** Input data follows **

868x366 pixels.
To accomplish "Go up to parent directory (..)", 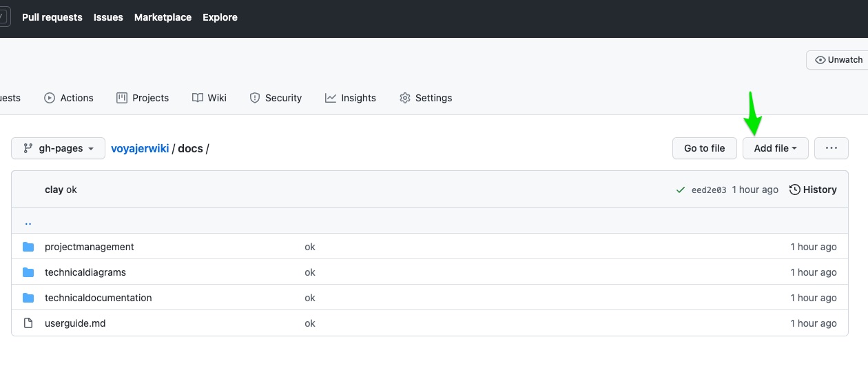I will click(x=28, y=222).
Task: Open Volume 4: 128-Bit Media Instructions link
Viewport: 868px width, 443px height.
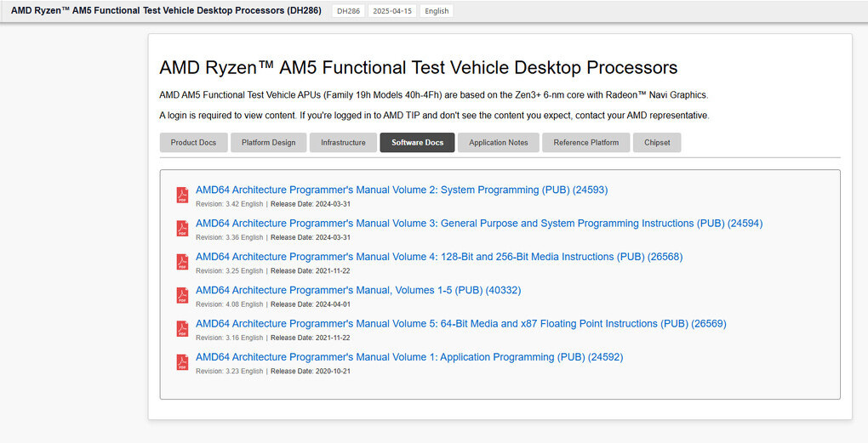Action: [439, 257]
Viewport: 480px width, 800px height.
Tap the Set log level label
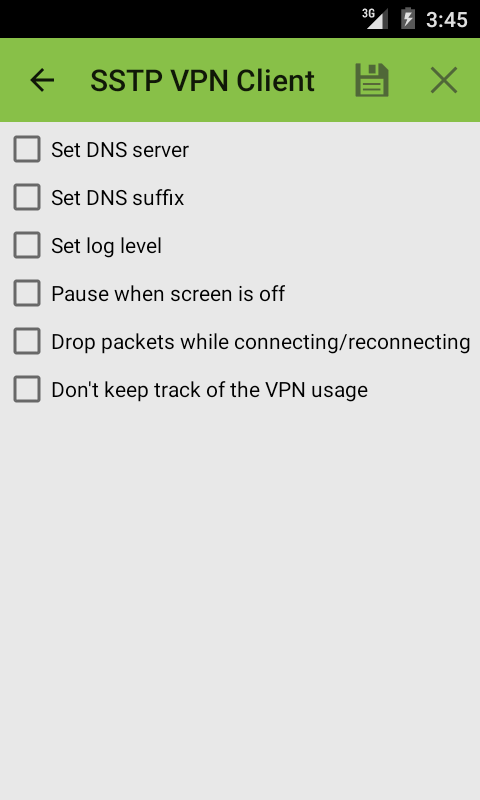coord(107,246)
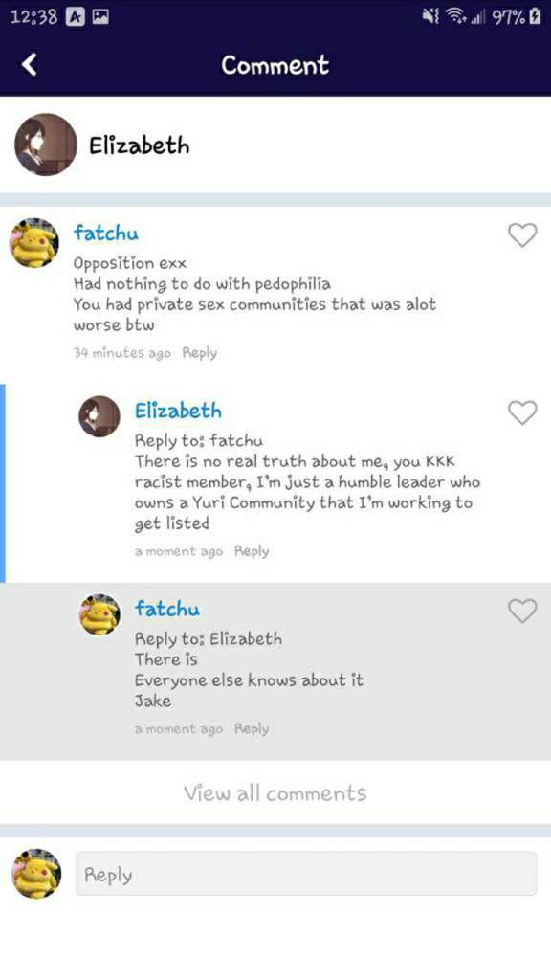Open the fatchu username on first comment
This screenshot has height=980, width=551.
coord(106,234)
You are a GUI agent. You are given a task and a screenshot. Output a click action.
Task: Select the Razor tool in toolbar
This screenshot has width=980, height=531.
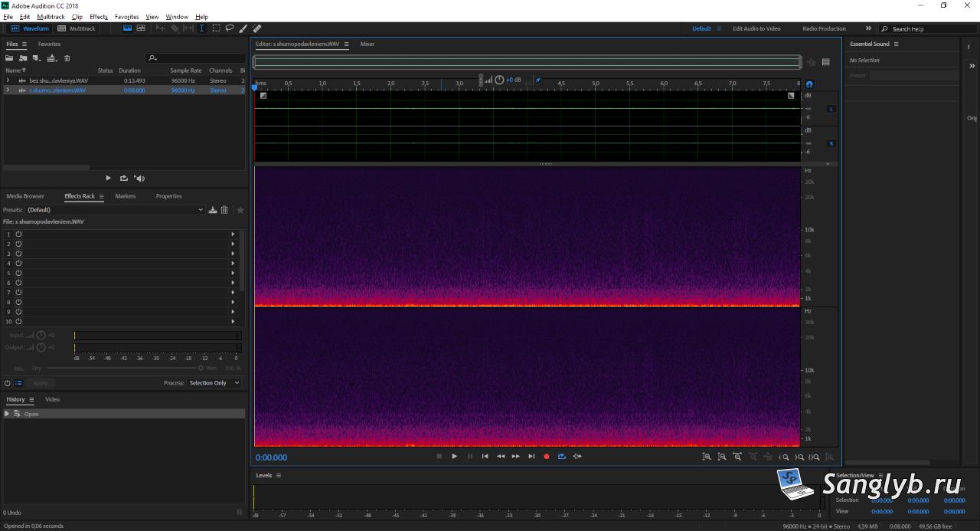tap(174, 28)
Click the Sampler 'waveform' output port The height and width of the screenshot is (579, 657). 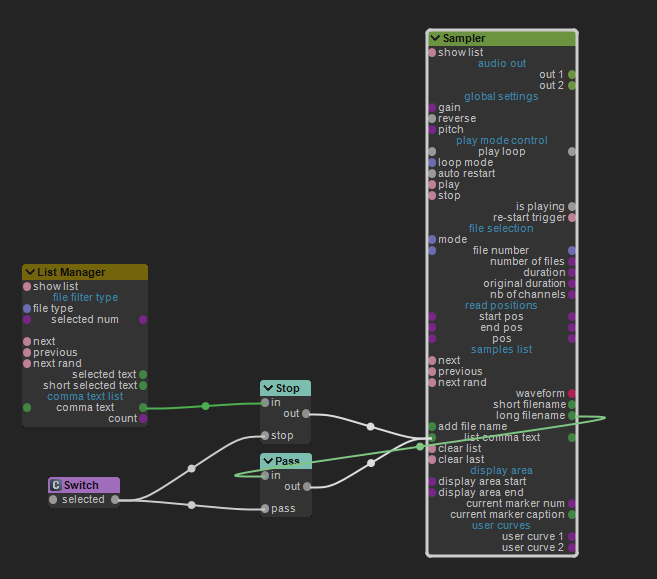(x=572, y=394)
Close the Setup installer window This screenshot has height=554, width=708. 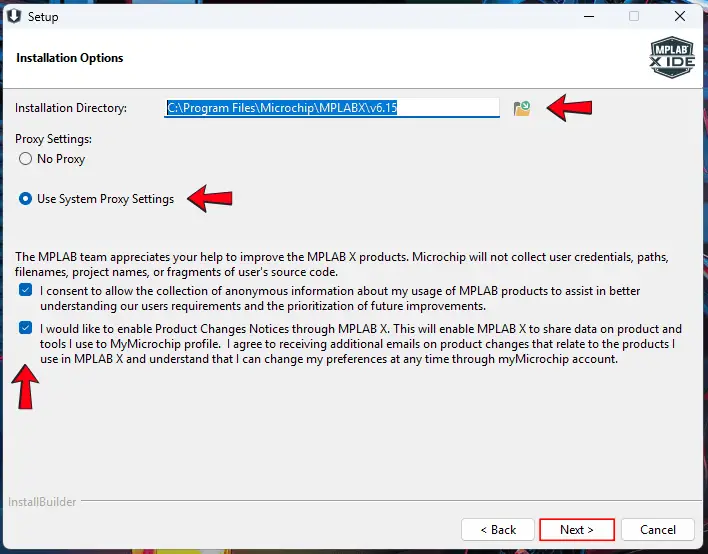coord(681,16)
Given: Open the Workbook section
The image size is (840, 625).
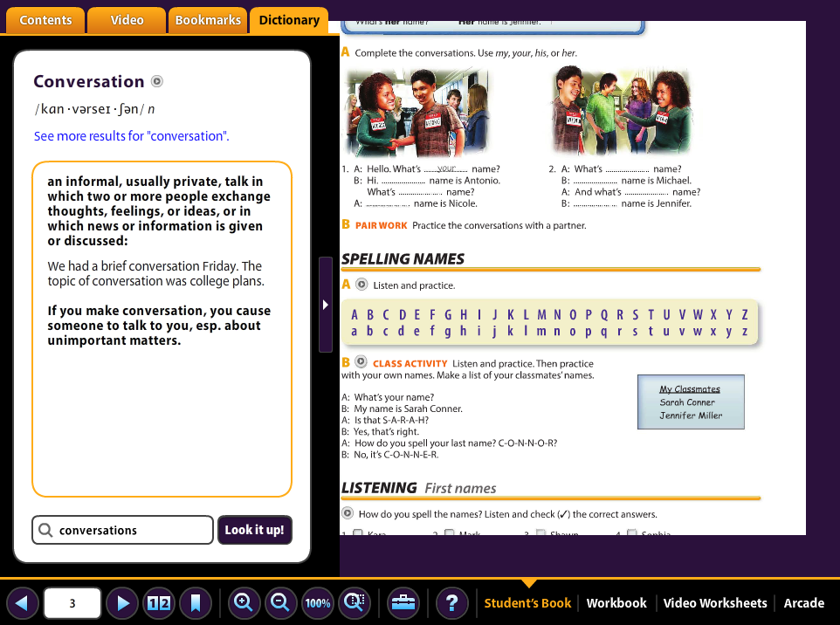Looking at the screenshot, I should (x=616, y=602).
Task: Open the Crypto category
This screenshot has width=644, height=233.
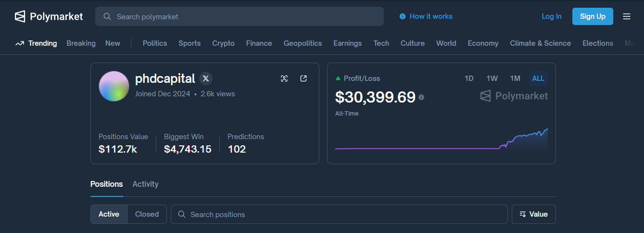Action: pos(223,43)
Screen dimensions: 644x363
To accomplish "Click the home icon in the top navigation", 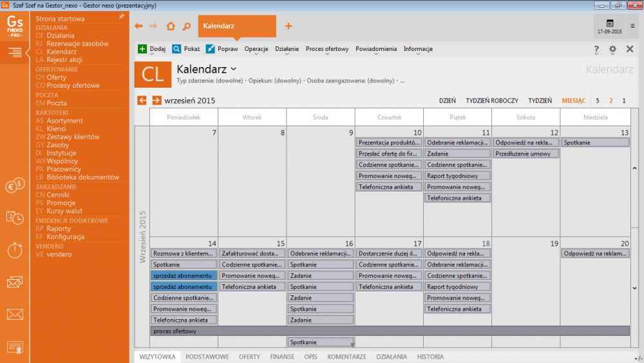I will 170,26.
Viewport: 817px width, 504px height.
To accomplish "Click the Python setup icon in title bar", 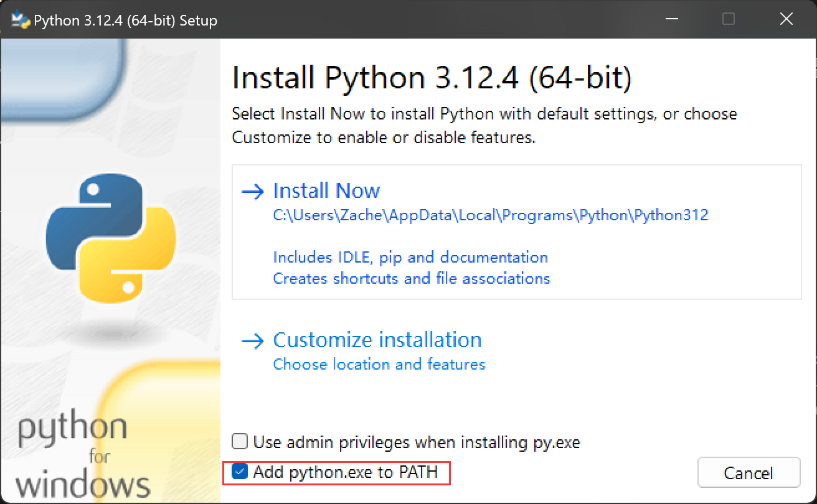I will coord(18,19).
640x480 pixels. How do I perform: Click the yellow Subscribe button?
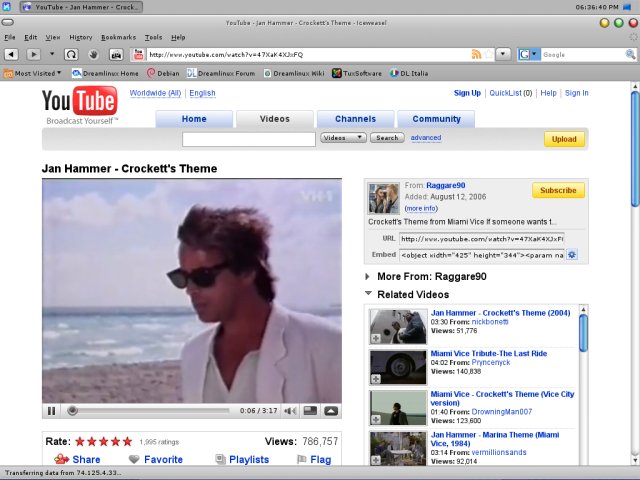tap(558, 190)
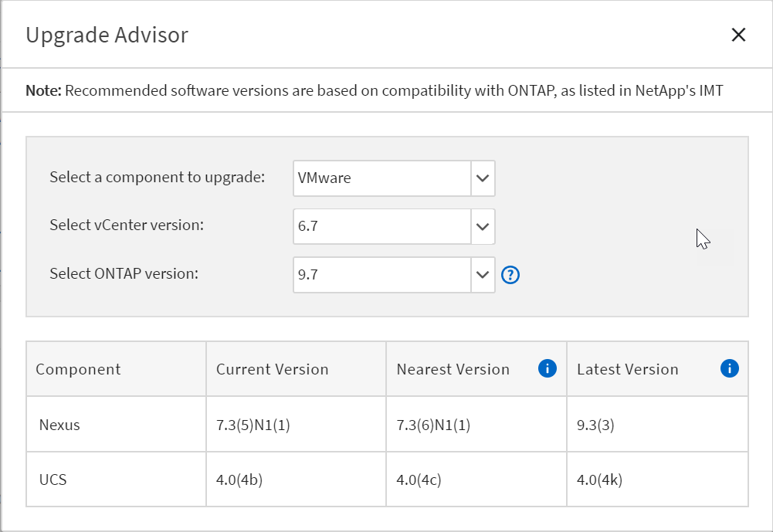Click the Component column header
This screenshot has width=773, height=532.
click(x=78, y=369)
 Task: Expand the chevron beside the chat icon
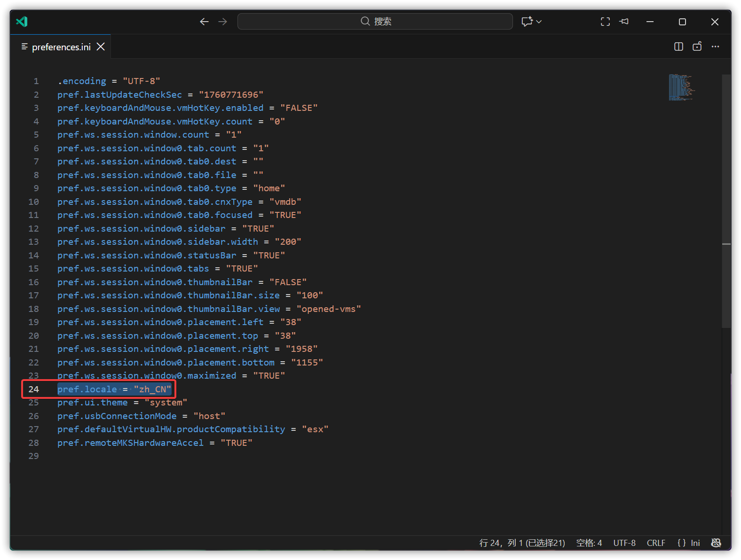coord(539,22)
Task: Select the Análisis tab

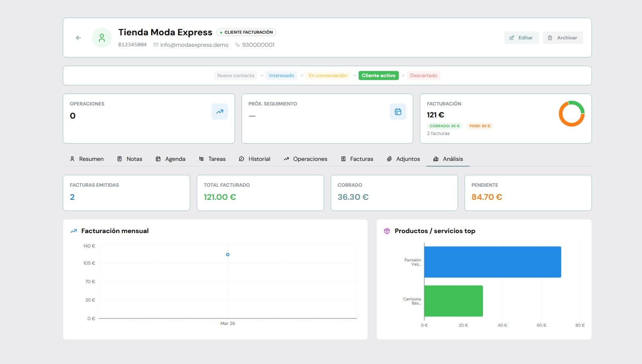Action: 448,159
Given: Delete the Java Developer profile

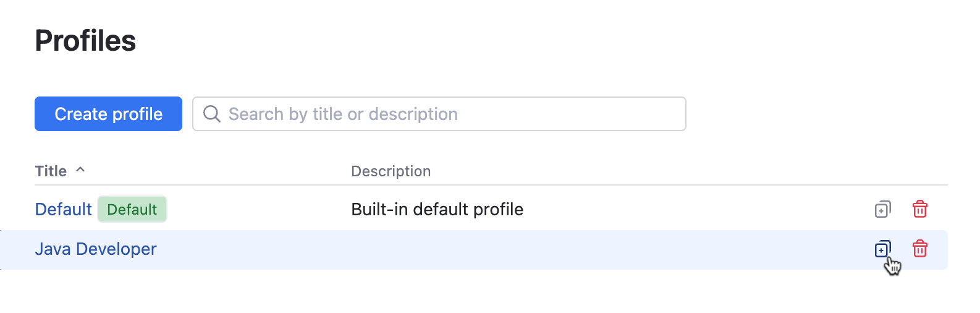Looking at the screenshot, I should (919, 249).
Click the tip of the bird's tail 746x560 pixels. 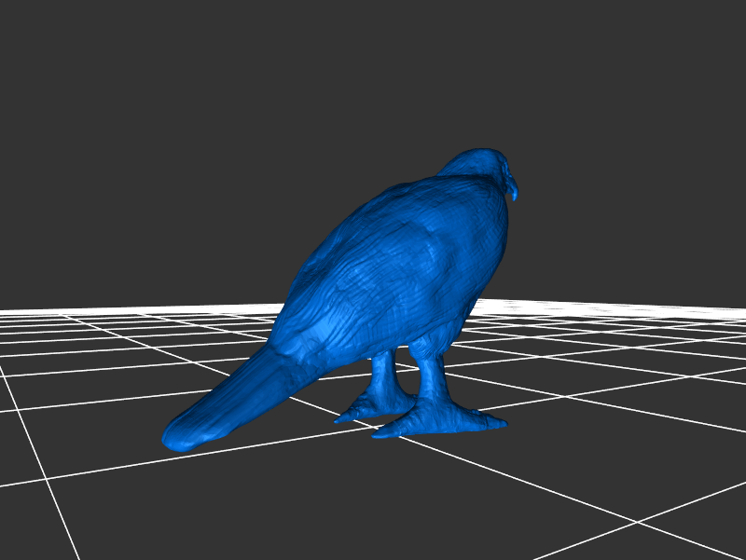point(177,436)
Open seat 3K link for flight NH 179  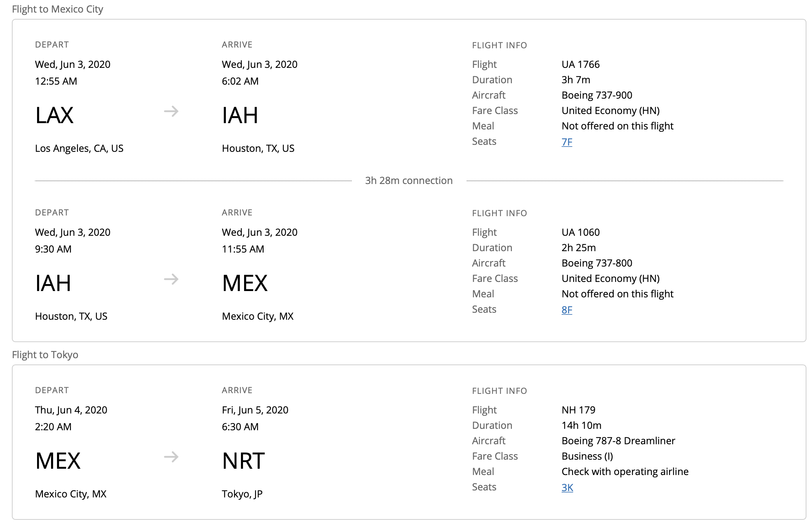[x=567, y=488]
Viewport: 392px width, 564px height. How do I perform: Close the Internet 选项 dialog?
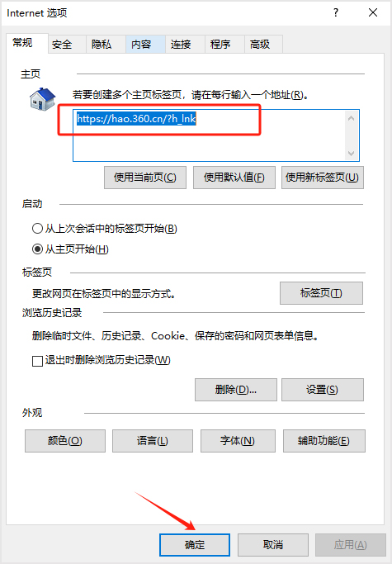[x=373, y=13]
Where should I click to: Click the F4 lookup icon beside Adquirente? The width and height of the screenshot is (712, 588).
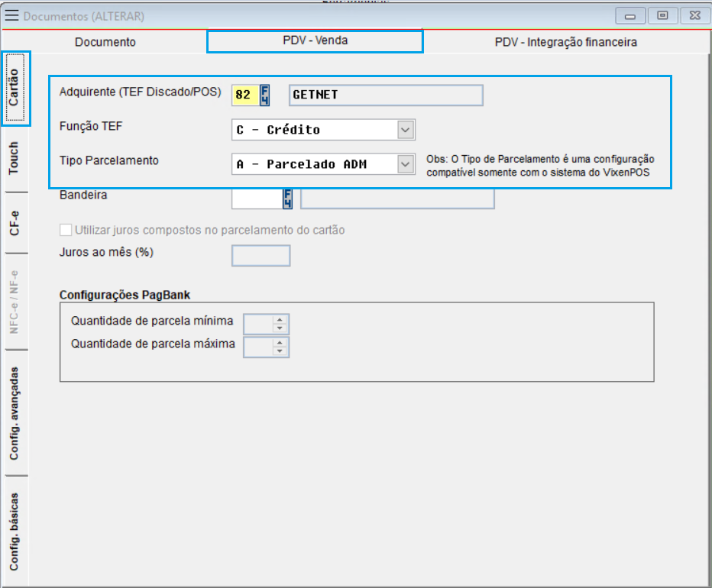265,95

** End of Input data **

• **Work order**: Word for word, retype the lines from the one that contains "Viewport: 392px width, 564px" through the final line of the data, both ends included, excluding pictures.

• **Exercise result**:
Viewport: 392px width, 564px height. How do I perform: Close the Internet 选项 dialog?
[x=373, y=13]
Where should I click to: Click the F4 lookup icon beside Adquirente? The width and height of the screenshot is (712, 588).
265,95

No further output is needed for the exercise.